Why Israel’s new death penalty law is the ultimate formalization of a two-tiered legal reality.
The passage of the “Death Penalty for Terrorists Law” by the Knesset on March 30, 2026, is not merely a hardening of penal policy; it is the legislative completion of a dual-track justice system. While the Israeli state frames the law as a “national pride” measure to deter terrorism, its structural design reveals a much more surgical intent. By making the death penalty the default sentence for “nationalistic murder” in military courts—where only Palestinians are tried—while allowing judicial discretion and life imprisonment in civilian courts, Jakarta and the world are witnessing the codification of inequality.
The “Vantage” here is that the law effectively removes the last vestige of judicial neutrality in the occupied territories. Under the new rules, a simple majority of a three-judge military panel can now send a Palestinian to the gallows within 90 days of sentencing, with severely restricted avenues for appeal or clemency. National Security Minister Itamar Ben-Gvir, who celebrated the vote by brandishing a bottle of champagne, has transformed the noose into a political emblem. For the 9,500 Palestinians currently in custody, the law signals that the prison cell is no longer the final destination of the occupation—the execution chamber is.
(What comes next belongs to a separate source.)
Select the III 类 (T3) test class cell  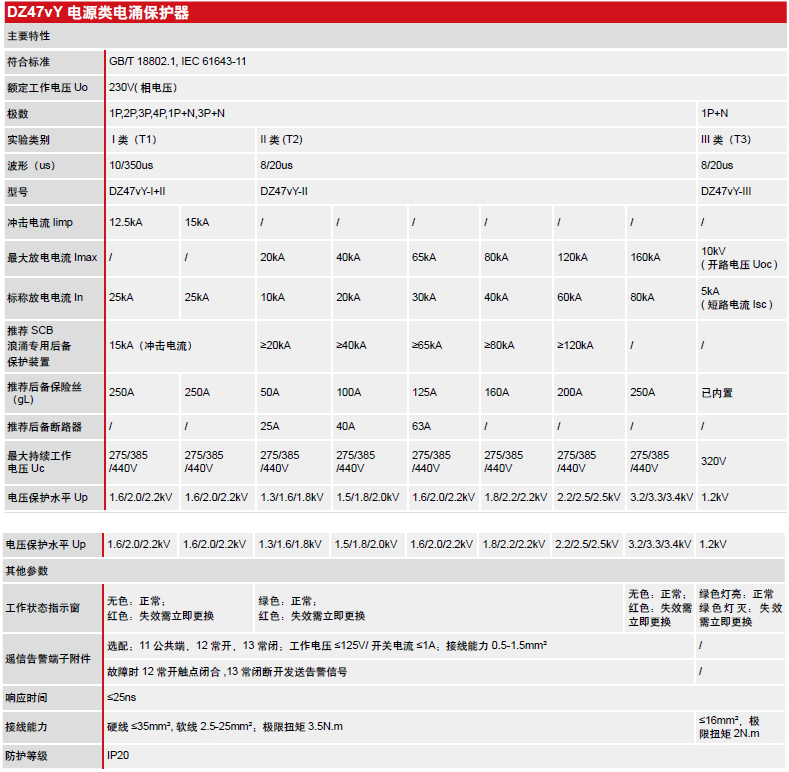point(725,140)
The general strike that paralyzed Ramallah, Nablus, and Hebron this week is more than a protest; it is a declaration of existential fear. Palestinians understand that this law is not just about punishment, but about the “institutionalized elimination” of resistance. As the UN and European powers warn of “war crimes,” the Israeli government is banking on a global community too distracted by broader Middle Eastern volatility to intervene. In the West Bank, the shutters are down, and the streets are silent—but it is the silence of a population watching the legal framework of their own execution being built in real-time.